It is difficult me to get through any paragraph of W. D. Hamilton’s introductions to his collected papers in Narrow Roads of Gene Land without wanting to quote something or other. To think that these are the only writings of his in print besides his scientific papers! As a writer, I believe he is comparable to Huxley and Dawkins, and needless to say he is a better scientist than either of them.
An excerpt from his preface to Vol. 1 of Narrow Roads of Gene Land:
Believing in the explanatory power of evolution by natural selection is like migraine, or perhaps still more like being, as it was in the old days, a ‘wise woman’. The majority of humanity seem to have difficulty in accepting that the ‘oddness’ of such a believer can be real — that is, simply an oddness and nothing else. As the migraine sufferer is suspected of malingering, and the woman who is merely literally wise, of witchcraft, so the evolutionist is always suspected of covert agendas unconnected with reality or the search for truth. In despair over the unending bemusement in friends and relatives and over the stream of articles and books that still pours forth stating Darwinism to be wrong, dead, right except for natural selection, superseded by this stale or ridiculous notion or that (all of which, evidently, the public eagerly buy and read, no matter what the competence of the writer or his knowledge of his evidence); puzzled, in short, by resistance to ideas that seem vastly more obvious and intuitive than, say, relativity or quantum mechanics, which every one accepts blithely or without understanding, the evolution sufferer sometimes comes to believe it must be he who is mistaken… At other times the evolutionist may feel like one of the stranger ‘genetic morphs’ of his own theories — mutant carrier, say, of a fourth intellectual pigment of the retina capable of raising into clear sight patterns of nature and of the human future that are denied to the majority of his fellows, or perhaps just a person bewitched in babyhood to have revealed to him through blind sight, through such X-ray eyes, all the ravishing and foreboding beauty of the world that he now endures.

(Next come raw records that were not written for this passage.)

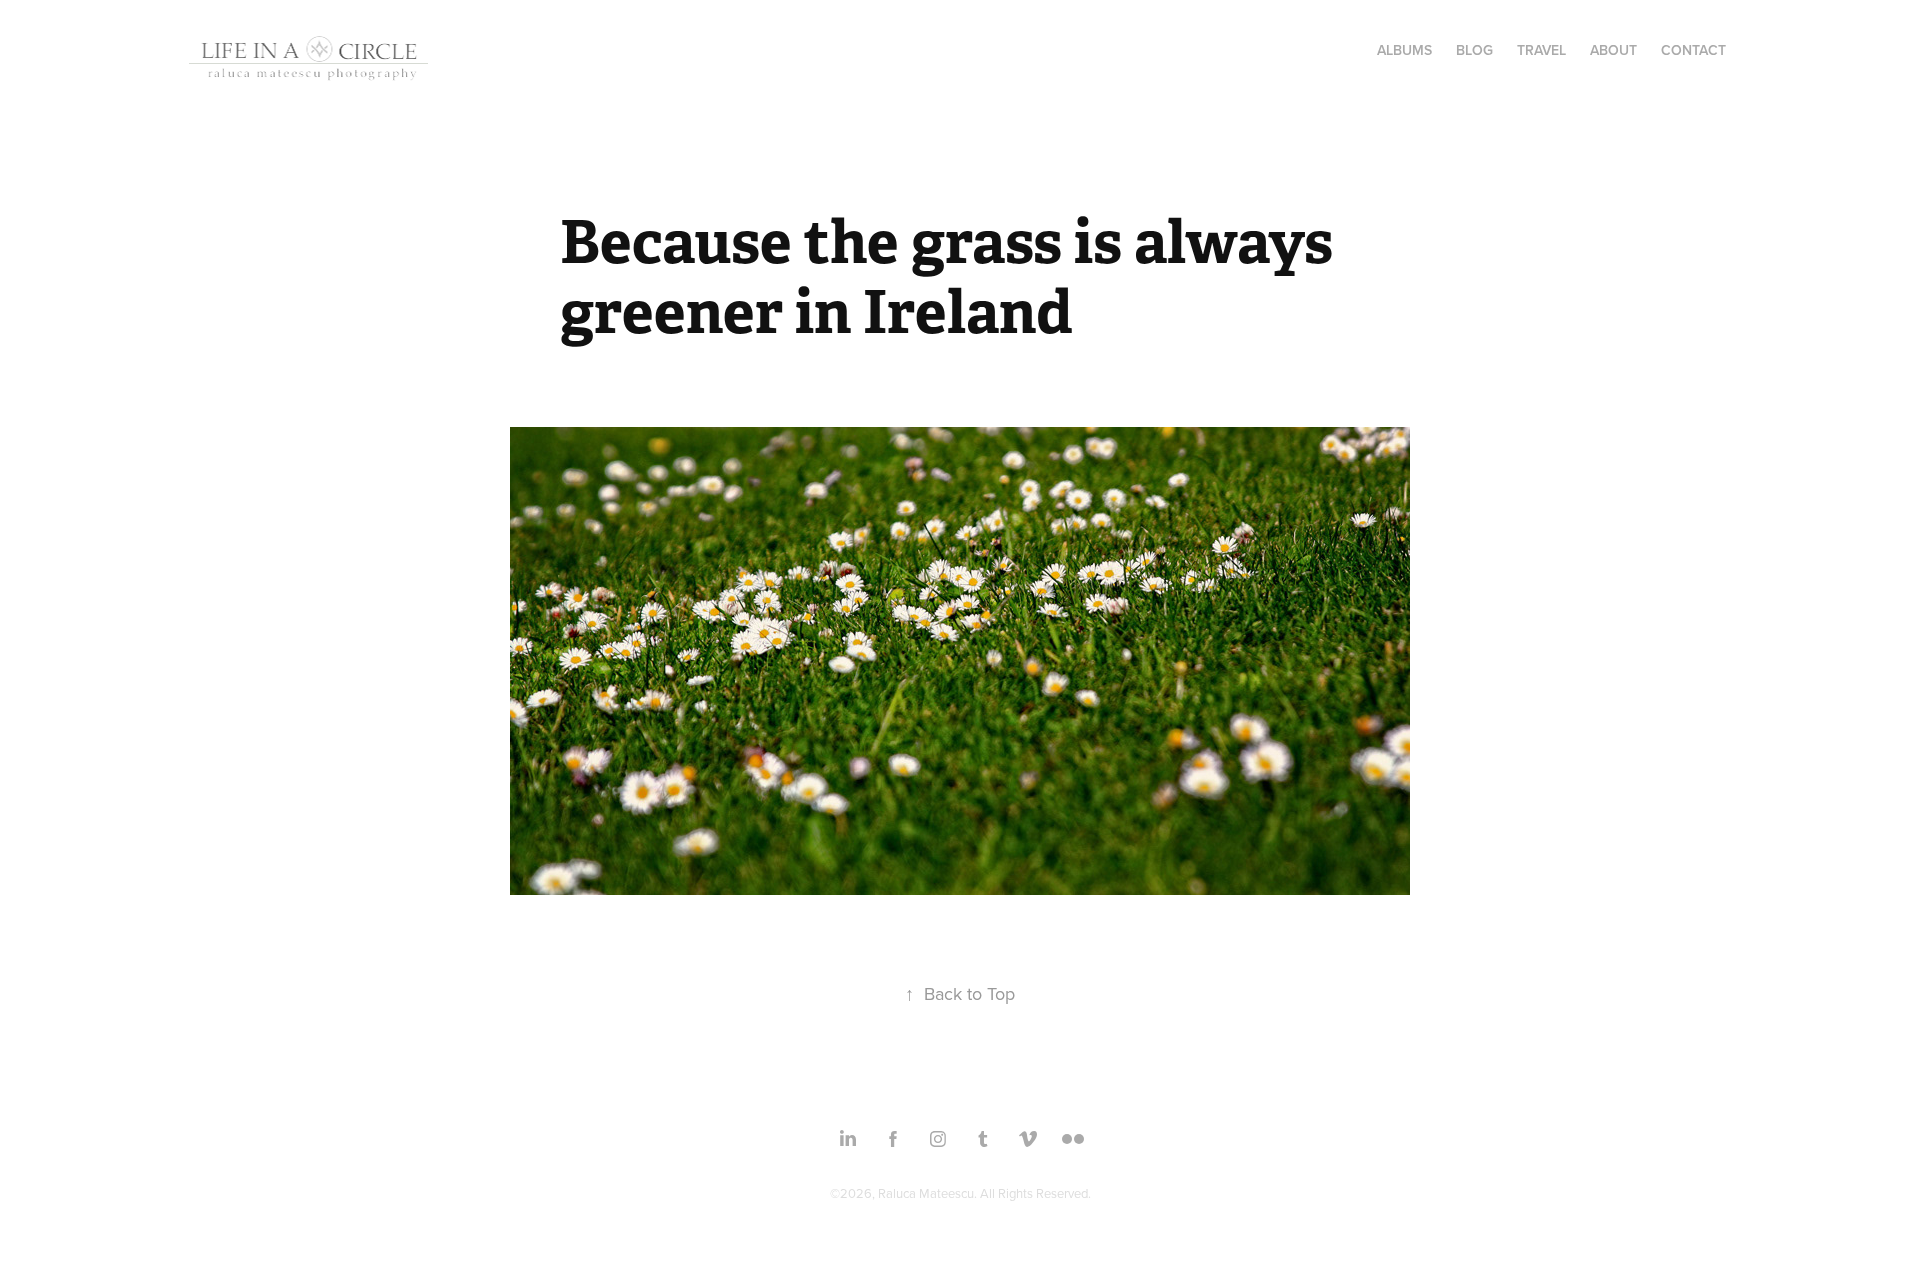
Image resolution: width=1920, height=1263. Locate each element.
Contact (1693, 50)
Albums (1404, 50)
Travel (1541, 50)
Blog (1474, 50)
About (1613, 50)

Since this was written in 1996, clearly he cannot mean that there is still widespread resistance to the idea that evolution explains the diversity of life as we know it, and that man evolved from animals. He is most likely referring to his own travails with opponents of sociobiology.
I could go on discussing Hamilton’s introductions indefinitely, but a tedious problem set beckons, so I will end by quoting the final paragraph of the abovementioned preface:
Having listed friends — with all too many still unmentioned since the net eventually spreads too wide — I am tempted to begin listing my enemies, those who have spurred my work on by being so outstandingly wrong, so critical, and so irritatingly indifferent. But this multitude of patrons, beyond those broad classes already hinted at, had better be left to be implied in the papers themselves.